Coconuts have been a well known multi-purpose crop in Cambodian society for many years, owing to their plentiful bounty of leaves, flesh, and tasty milk, which is widely used in cooking meals and deserts.

In an interesting evolution of the art of coconut cultivation, some farmers are switching to a native Battambang variety. Wax coconuts, or doung khtis, are a subspecies which is known for its unique sweetness, waxy pulp and viscous milk.

In Battambang province’s Sangke district, farmer Im Thech has allotted two hectares to growing traditional wax coconuts, as well as a smaller variety.

She described them as a low maintenance, easy to grow, high value crop.

Thech believed that planting wax coconuts is like saving for the future, because they require no capital investment to grow, and the fruit they produce can be sold for enough to support her family.

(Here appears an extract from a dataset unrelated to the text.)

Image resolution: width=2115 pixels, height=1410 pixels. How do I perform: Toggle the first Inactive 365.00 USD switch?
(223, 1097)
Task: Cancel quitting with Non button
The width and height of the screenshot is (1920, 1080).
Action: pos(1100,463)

She is even saving some of her profits, and plans to expand her plantation.

“My two hectares cannot meet market demand. Whether wax or regular coconuts, all of my produce is sold out every time I harvest them,” she said.

She explained that each wax coconut sold for around $7.50, as the end-users can produce up to ten smoothies from each one. By comparison, her plain coconuts sell for around $1.25. Almost all of her fruit are sold to wholesalers in Phnom Penh.

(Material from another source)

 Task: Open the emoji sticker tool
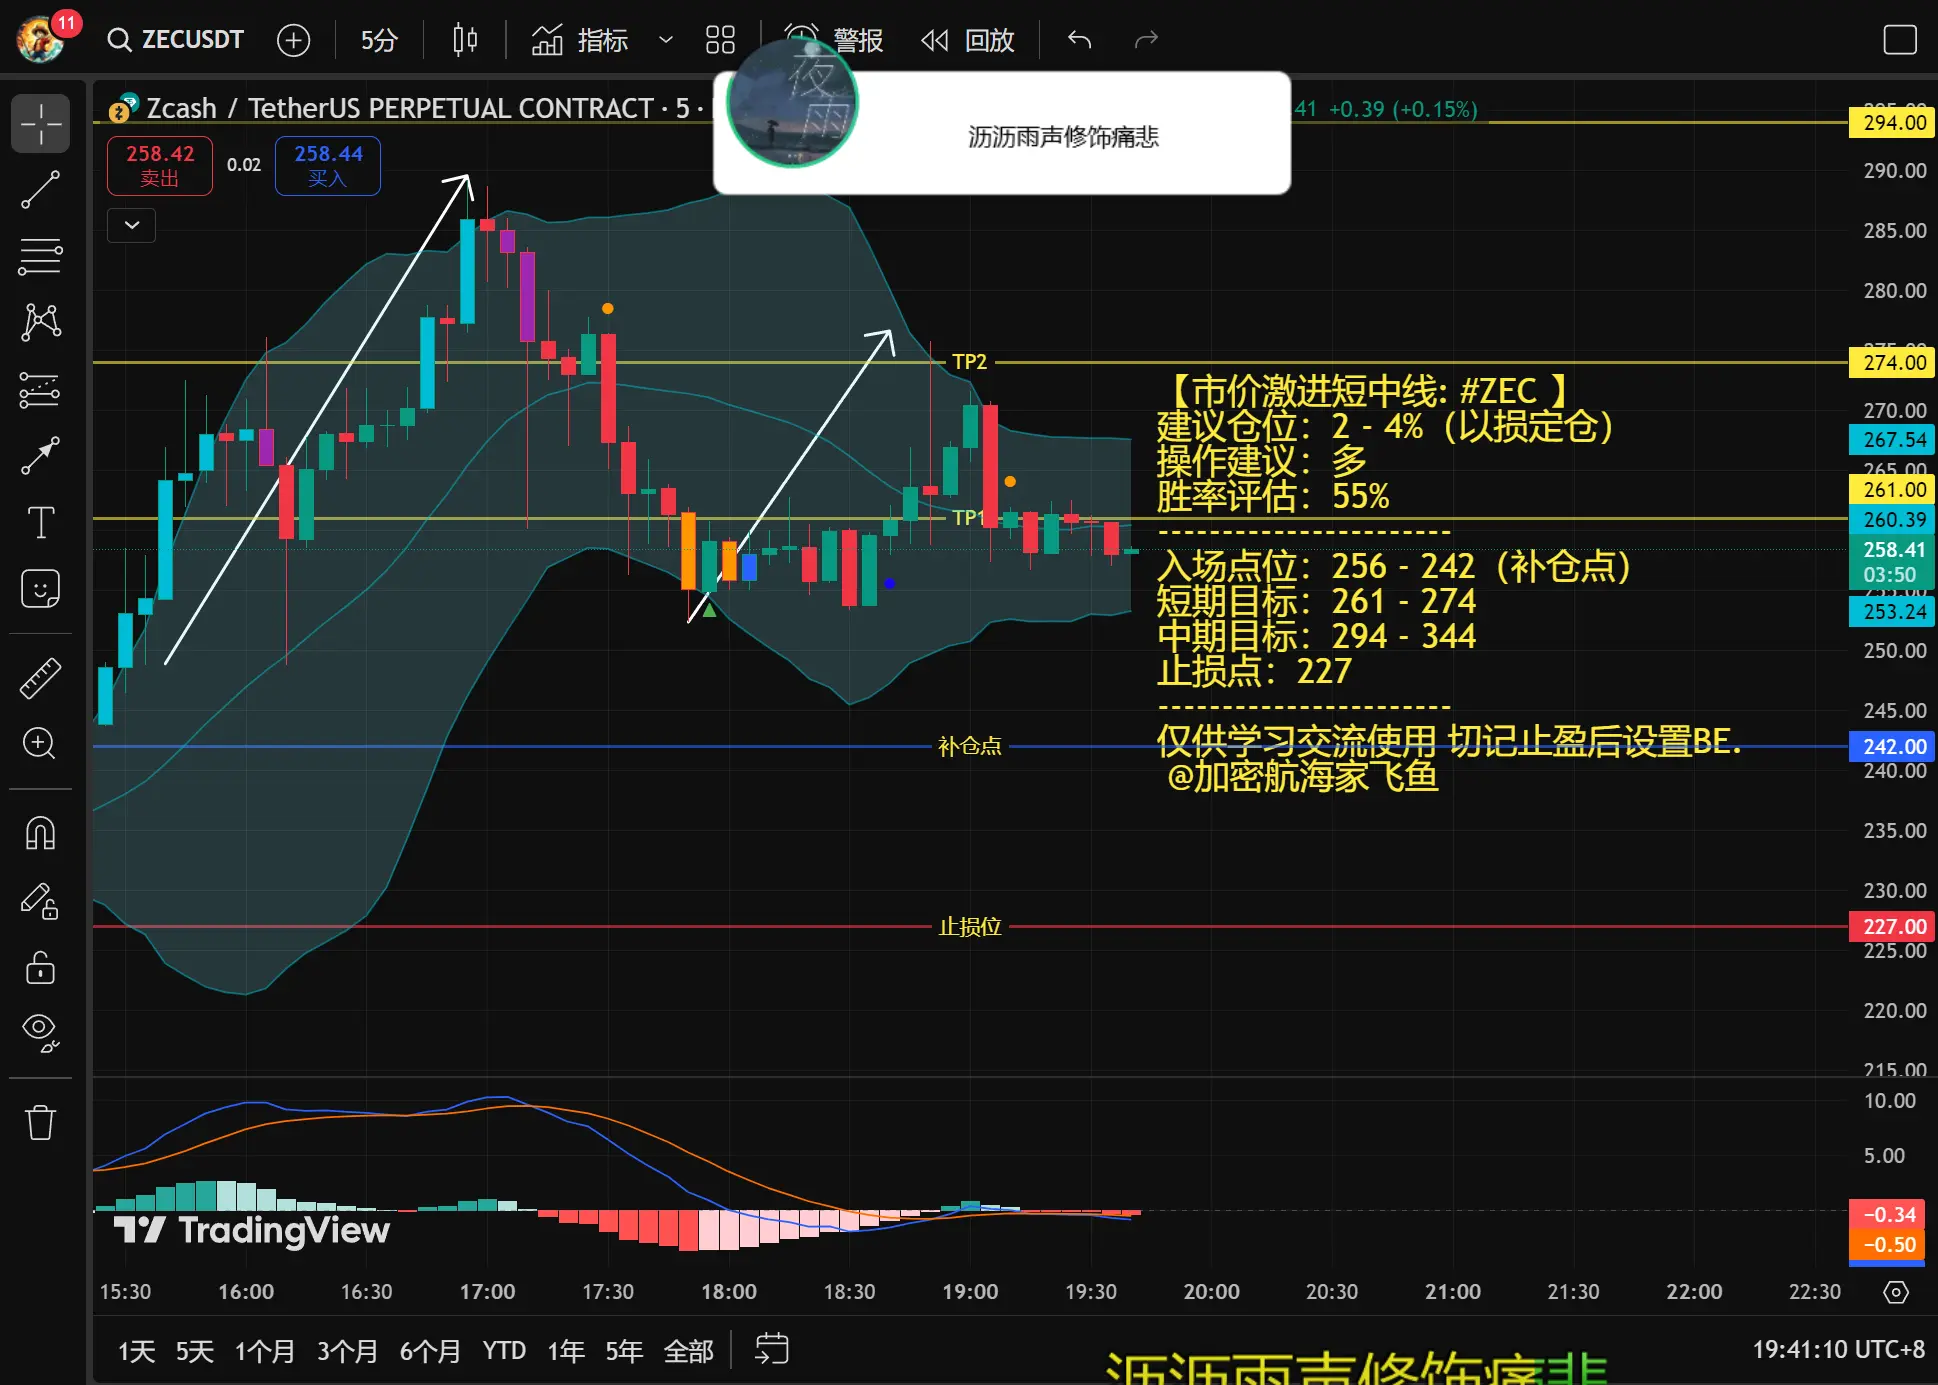click(x=40, y=589)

Although the variety is named wax coconut, not all of the nuts produced by each tree have the qualities that make them so valuable – generally just one or two coconuts per bunch have the unique characteristics of a true wax coconut, she added.

Thech said it took about three years from planting before the trees are ready to harvest, but once they are ready, she expected to be collecting coconuts for up to 60 years.

“Once a basic irrigation system is in place, there is very little maintenance required. We just need to spry a little insecticide during the hot season,” she added.

“One seedling costs around $10, and while the farmer is waiting for them to produce fruit, he or she can plant other mixed crops in between the coconut palms,” she continued.

She would like to see more Cambodian people take the initiative and explore what local resources they can use to make a living, because she had seen many people from her area migrate to Thailand looking for work.

“Even though working as a farmer will not make you rich like a millionaire, it means we don’t have to leave our homes and work for others. Farming can provide a steady income if we are wise and use our intelligence,” she said.

Thech revealed future plans to turn her farm into a tourist destination for foreign visitors, as these types of plantations are unique to Southeast Asia and would be of interest to people from colder climes.

The Battambang wax coconut was registered as collective brand by the Ministry of Commerce in February 2022, in order to ensure their sustainability, as well as to maintain benefits for farmers. They also serve to promote the Kingdom and its unique customs and traditions on the international stage, the ministry said at the time.